▶ Record extracts
┄┄┄┄┄┄┄┄┄┄┄┄┄┄┄┄┄┄┄┄

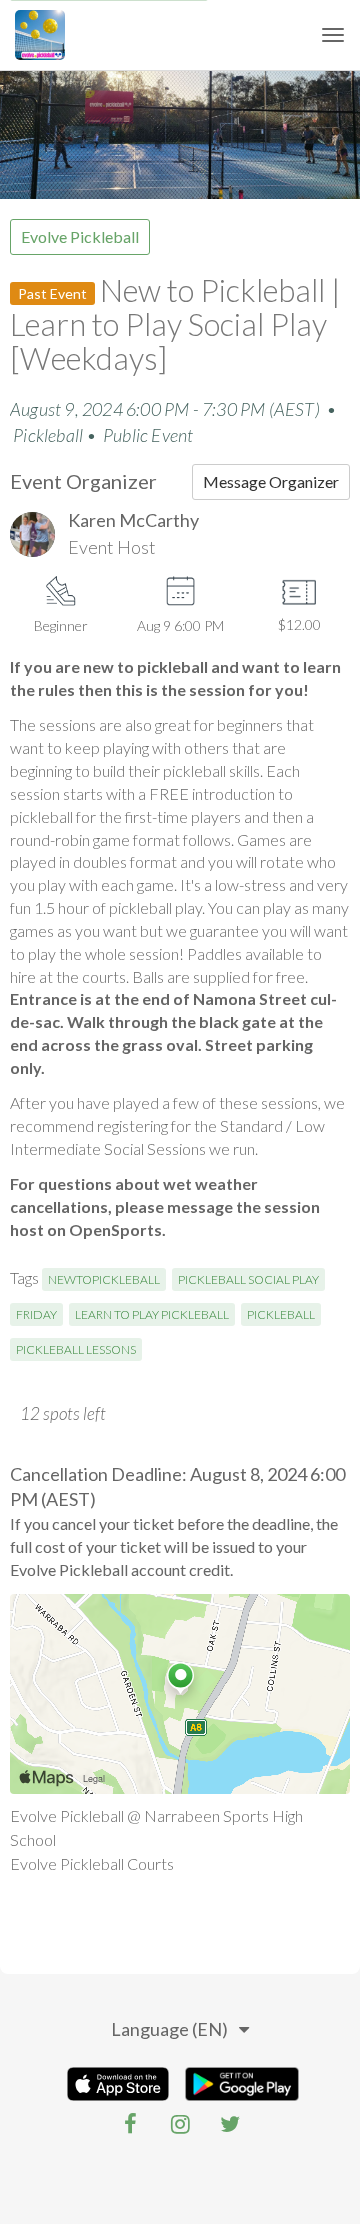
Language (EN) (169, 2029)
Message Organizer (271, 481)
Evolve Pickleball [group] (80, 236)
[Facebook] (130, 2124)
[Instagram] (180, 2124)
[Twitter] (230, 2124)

┄┄┄┄┄┄┄┄┄┄┄┄┄┄┄┄┄┄┄┄

▶ Work instruction
Nothing should appear in the answer except the lines from the one with "Evolve Pickleball [group] (80, 236)" through the final line of the records, written exactly.

▶ Exercise output
Evolve Pickleball [group] (80, 236)
[Facebook] (130, 2124)
[Instagram] (180, 2124)
[Twitter] (230, 2124)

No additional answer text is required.